Уже было отмечено, что подыскивая примеры театральных явлений, которые и после их выхода на подмостки требовали «присмотра» со стороны критики, легко ошибиться в выборе: спектакли, на которые ты в этом смысле надеешься, могут и не дать пищи для размышлений. Нечто подобное произошло и со мной, когда, следуя умозрительной логике, я решила пересмотреть все три грибоедовских спектакля столицы, имеющих солидный срок давности: Малого театра (1975), Театра-студии киноактера (1976) и Театра сатиры (1977). Мне казалось, что даже если эти спектакли и сохранили свой первоначальный облик, им было не миновать конфликта с нашим изменившимся восприятием. Умозрительность, однако, к добру не приводит: повода для сколько-нибудь принципиальных выводов я, просмотрев подряд три «Горя от ума», не получила. Правда, постановка Э. Гарина в Театре-студии киноактера, порядком-таки развалилась за годы, там оставалась лишь тень былого решения, угадать которое, однако, можно; но спектакль Малого театра (руководитель постановки М. Царев, режиссер В. Иванов) и спектакль В. Плучека в Театре сатиры — оба были живы: то, ради чего они были поставлены, своего значения не утратило.

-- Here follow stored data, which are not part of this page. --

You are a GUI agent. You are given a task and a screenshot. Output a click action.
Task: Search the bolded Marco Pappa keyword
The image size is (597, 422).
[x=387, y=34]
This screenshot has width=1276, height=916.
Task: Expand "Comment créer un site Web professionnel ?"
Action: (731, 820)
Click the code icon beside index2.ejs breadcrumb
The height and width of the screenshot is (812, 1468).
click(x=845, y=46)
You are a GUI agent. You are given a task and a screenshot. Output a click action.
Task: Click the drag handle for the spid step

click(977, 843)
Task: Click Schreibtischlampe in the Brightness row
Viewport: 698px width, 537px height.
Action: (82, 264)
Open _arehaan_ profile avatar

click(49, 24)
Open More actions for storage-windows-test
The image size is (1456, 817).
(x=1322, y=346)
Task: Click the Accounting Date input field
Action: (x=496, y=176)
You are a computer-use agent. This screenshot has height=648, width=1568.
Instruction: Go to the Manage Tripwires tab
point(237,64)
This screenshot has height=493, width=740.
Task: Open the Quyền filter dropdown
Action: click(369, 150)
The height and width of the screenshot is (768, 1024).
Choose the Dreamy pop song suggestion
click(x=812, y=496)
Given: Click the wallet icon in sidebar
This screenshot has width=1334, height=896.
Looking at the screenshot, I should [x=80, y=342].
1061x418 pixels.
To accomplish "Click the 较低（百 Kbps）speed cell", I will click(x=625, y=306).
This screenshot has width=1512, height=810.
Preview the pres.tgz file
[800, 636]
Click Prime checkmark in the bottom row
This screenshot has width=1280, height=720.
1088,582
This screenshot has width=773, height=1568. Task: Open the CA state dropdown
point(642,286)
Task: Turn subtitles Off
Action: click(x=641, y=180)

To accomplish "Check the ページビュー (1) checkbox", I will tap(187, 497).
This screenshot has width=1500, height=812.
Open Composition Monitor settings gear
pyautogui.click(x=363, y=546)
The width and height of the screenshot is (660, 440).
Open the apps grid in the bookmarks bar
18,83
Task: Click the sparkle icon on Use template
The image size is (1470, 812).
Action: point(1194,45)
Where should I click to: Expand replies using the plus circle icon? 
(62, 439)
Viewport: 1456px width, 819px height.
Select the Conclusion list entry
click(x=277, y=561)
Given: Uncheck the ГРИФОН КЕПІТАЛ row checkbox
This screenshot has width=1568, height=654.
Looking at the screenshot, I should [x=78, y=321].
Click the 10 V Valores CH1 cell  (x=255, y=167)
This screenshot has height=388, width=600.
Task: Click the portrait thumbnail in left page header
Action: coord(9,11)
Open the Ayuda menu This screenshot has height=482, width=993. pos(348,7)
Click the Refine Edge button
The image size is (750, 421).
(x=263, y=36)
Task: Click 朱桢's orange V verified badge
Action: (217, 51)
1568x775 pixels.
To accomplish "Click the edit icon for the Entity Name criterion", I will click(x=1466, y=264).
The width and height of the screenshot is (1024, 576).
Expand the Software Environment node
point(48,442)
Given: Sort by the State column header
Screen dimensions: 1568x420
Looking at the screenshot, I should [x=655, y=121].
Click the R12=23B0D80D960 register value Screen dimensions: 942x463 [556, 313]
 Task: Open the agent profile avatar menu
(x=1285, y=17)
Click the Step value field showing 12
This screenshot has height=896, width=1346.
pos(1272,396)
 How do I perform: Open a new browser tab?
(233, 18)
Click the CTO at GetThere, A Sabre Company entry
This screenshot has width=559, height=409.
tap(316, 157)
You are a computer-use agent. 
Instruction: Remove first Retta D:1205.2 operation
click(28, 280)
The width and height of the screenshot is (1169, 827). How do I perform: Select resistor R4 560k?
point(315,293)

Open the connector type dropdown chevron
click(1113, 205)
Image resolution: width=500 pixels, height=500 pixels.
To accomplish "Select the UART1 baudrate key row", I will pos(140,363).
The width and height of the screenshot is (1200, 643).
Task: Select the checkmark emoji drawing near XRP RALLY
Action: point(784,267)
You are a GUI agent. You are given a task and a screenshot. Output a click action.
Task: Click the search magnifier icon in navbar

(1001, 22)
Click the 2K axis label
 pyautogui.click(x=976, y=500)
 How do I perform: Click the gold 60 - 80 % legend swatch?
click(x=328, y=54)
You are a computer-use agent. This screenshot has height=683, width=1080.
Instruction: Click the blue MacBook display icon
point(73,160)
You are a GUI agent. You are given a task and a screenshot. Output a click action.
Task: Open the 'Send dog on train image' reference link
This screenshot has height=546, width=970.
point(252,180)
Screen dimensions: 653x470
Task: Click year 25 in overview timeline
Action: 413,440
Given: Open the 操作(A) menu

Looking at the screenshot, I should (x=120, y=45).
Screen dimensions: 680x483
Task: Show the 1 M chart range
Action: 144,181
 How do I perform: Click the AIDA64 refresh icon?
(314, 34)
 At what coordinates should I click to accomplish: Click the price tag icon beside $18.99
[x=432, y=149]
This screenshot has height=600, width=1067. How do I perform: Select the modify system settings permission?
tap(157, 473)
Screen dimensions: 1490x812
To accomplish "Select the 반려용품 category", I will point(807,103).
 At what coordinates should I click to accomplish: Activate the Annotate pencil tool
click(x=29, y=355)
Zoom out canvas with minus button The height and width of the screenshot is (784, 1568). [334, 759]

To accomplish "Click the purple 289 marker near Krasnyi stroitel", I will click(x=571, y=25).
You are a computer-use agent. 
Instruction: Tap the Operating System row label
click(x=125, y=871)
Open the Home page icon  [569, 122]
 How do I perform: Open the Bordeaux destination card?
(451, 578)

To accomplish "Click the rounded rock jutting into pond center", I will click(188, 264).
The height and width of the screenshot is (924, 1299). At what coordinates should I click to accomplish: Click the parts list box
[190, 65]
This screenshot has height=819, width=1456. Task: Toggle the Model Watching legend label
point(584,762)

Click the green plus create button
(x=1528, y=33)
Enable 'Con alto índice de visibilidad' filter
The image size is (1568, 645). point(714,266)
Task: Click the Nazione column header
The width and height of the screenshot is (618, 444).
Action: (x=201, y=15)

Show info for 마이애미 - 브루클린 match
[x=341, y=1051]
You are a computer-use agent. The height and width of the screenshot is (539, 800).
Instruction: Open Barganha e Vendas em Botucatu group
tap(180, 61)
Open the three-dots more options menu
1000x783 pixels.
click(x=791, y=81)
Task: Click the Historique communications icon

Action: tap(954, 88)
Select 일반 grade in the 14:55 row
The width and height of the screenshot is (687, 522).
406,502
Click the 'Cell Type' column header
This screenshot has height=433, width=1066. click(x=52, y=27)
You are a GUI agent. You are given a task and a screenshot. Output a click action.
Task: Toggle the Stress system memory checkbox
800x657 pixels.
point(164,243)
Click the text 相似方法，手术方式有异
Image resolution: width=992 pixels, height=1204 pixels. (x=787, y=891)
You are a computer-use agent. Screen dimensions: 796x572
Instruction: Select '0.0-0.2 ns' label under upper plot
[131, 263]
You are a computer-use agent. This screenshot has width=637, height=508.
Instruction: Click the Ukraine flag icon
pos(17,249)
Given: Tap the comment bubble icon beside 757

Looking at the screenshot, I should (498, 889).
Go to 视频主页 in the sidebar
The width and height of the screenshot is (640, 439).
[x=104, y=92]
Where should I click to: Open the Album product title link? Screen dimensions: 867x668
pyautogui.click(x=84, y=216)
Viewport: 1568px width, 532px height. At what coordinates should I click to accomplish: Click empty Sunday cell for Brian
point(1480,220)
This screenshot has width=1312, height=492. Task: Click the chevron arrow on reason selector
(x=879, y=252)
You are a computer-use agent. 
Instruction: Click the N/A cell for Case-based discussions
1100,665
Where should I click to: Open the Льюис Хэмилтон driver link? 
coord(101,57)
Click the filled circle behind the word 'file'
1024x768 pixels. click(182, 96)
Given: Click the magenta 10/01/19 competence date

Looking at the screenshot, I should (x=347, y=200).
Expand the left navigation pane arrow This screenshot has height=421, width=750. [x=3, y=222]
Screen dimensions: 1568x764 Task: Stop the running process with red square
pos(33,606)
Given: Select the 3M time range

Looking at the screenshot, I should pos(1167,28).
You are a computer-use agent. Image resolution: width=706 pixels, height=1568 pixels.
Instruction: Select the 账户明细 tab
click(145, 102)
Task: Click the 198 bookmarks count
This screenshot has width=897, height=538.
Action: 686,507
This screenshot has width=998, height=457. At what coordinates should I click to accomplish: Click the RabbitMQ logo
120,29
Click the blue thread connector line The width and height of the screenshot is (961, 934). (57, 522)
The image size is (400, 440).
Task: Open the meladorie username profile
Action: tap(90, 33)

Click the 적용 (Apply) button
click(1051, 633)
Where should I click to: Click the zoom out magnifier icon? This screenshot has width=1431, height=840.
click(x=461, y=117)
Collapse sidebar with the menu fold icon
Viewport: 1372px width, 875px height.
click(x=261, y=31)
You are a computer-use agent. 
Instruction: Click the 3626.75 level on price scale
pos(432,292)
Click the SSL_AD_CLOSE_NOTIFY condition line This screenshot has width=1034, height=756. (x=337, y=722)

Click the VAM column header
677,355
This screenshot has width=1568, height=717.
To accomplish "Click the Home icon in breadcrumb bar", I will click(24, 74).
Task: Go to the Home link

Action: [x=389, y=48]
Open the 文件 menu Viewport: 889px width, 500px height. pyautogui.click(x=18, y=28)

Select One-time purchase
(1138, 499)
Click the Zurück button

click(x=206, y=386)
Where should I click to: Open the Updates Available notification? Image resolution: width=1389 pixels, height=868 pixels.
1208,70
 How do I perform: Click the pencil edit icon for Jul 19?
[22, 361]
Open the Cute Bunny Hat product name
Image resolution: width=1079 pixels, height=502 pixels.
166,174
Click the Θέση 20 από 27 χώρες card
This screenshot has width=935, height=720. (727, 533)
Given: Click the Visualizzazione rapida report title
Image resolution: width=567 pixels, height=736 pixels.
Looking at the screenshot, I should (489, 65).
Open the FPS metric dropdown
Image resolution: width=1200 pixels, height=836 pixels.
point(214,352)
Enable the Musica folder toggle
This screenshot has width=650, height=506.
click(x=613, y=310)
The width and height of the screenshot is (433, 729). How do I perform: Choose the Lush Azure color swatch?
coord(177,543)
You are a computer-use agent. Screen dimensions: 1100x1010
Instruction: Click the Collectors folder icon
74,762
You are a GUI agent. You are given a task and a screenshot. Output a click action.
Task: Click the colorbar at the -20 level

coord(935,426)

Кроме того, не скажешь, что эти работы театров в каком-то смысле прошли незамеченными. Библиография, им посвященная, обозрима не без труда. Читая статьи и рецензии о них, даже когда те друг с другом спорят, я убедилась, что наша критика в этом случае была на высоте. И вроде бы мне с моими последующими впечатлениями здесь делать нечего. Но так не бывает, чтобы спектакль, даже оставшийся в прежних параметрах, по прошествии лет не рождал каких-то новых мыслей, не подсказывал чего-то, что еще подлежит обсуждению.
Оглядываясь назад, я задалась вопросом, который в ту пору не приходил на ум: почему в середине 70-х годов постановки «Горя» так дружно высыпали на подмостки, чем вызван столь пристальный интерес к хрестоматийной, со всех сторон обсмотренной пьесе, пьесе из школьной программы? И подумалось мне, что здесь был момент предвидения грядущих очистительных процессов, и наши театры в своем обращении к комедии Грибоедова оказались чуткими к запросам времени.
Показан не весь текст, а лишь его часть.